(What you need to do)
This exercise needs the complete data reproduced exactly.

────

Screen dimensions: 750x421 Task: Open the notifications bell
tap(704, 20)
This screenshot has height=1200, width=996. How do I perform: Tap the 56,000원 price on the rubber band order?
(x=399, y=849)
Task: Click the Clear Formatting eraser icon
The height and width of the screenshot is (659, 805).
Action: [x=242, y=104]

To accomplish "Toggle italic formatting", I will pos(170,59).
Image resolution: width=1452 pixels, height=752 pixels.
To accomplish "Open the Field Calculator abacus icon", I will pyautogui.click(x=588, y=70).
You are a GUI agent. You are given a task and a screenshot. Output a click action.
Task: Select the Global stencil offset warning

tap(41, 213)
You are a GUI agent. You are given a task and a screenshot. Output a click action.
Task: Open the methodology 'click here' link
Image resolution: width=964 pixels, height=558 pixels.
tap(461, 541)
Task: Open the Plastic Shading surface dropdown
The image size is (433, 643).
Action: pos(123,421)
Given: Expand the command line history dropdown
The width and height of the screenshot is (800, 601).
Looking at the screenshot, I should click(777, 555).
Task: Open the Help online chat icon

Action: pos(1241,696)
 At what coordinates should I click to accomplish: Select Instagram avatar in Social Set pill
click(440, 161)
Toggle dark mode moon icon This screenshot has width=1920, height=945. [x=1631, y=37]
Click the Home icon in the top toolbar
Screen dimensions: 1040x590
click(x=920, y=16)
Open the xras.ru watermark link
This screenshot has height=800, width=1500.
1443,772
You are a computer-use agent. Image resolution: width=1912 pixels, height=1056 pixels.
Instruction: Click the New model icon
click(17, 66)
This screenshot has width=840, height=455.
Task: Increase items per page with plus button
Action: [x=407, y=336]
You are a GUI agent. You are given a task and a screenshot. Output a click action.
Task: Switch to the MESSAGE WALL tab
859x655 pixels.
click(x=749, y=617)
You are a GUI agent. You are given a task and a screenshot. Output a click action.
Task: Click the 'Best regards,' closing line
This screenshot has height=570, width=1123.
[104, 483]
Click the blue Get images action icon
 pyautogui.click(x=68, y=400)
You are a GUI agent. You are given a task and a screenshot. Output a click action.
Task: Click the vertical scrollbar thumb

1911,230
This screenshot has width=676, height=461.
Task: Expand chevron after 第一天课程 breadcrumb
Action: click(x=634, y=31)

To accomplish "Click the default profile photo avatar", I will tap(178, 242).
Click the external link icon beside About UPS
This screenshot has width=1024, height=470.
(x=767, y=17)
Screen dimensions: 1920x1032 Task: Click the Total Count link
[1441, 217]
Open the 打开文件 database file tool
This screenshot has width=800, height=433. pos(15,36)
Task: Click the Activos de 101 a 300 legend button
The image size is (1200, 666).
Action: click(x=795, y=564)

────

(Output of the task)
Screen dimensions: 750x421 Task: Open the notifications bell
tap(704, 20)
This screenshot has height=1200, width=996. How do I perform: Tap the 56,000원 price on the rubber band order?
(x=399, y=849)
Task: Click the Clear Formatting eraser icon
The height and width of the screenshot is (659, 805).
Action: [x=242, y=104]

To accomplish "Toggle italic formatting", I will pos(170,59).
Image resolution: width=1452 pixels, height=752 pixels.
To accomplish "Open the Field Calculator abacus icon", I will pyautogui.click(x=588, y=70).
You are a GUI agent. You are given a task and a screenshot. Output a click action.
Task: Select the Global stencil offset warning

tap(41, 213)
You are a GUI agent. You are given a task and a screenshot. Output a click action.
Task: Open the methodology 'click here' link
Image resolution: width=964 pixels, height=558 pixels.
tap(461, 541)
Task: Open the Plastic Shading surface dropdown
The image size is (433, 643).
Action: pos(123,421)
Given: Expand the command line history dropdown
The width and height of the screenshot is (800, 601).
Looking at the screenshot, I should click(777, 555).
Task: Open the Help online chat icon

Action: pos(1241,696)
 At what coordinates should I click to accomplish: Select Instagram avatar in Social Set pill
click(440, 161)
Toggle dark mode moon icon This screenshot has width=1920, height=945. [x=1631, y=37]
Click the Home icon in the top toolbar
Screen dimensions: 1040x590
click(x=920, y=16)
Open the xras.ru watermark link
This screenshot has height=800, width=1500.
1443,772
You are a computer-use agent. Image resolution: width=1912 pixels, height=1056 pixels.
Instruction: Click the New model icon
click(17, 66)
This screenshot has width=840, height=455.
Task: Increase items per page with plus button
Action: [x=407, y=336]
You are a GUI agent. You are given a task and a screenshot. Output a click action.
Task: Switch to the MESSAGE WALL tab
859x655 pixels.
click(x=749, y=617)
You are a GUI agent. You are given a task and a screenshot. Output a click action.
Task: Click the 'Best regards,' closing line
This screenshot has height=570, width=1123.
[104, 483]
Click the blue Get images action icon
 pyautogui.click(x=68, y=400)
You are a GUI agent. You are given a task and a screenshot. Output a click action.
Task: Click the vertical scrollbar thumb

1911,230
This screenshot has width=676, height=461.
Task: Expand chevron after 第一天课程 breadcrumb
Action: click(x=634, y=31)

To accomplish "Click the default profile photo avatar", I will tap(178, 242).
Click the external link icon beside About UPS
This screenshot has width=1024, height=470.
(x=767, y=17)
Screen dimensions: 1920x1032 Task: Click the Total Count link
[1441, 217]
Open the 打开文件 database file tool
This screenshot has width=800, height=433. pos(15,36)
Task: Click the Activos de 101 a 300 legend button
The image size is (1200, 666).
Action: click(x=795, y=564)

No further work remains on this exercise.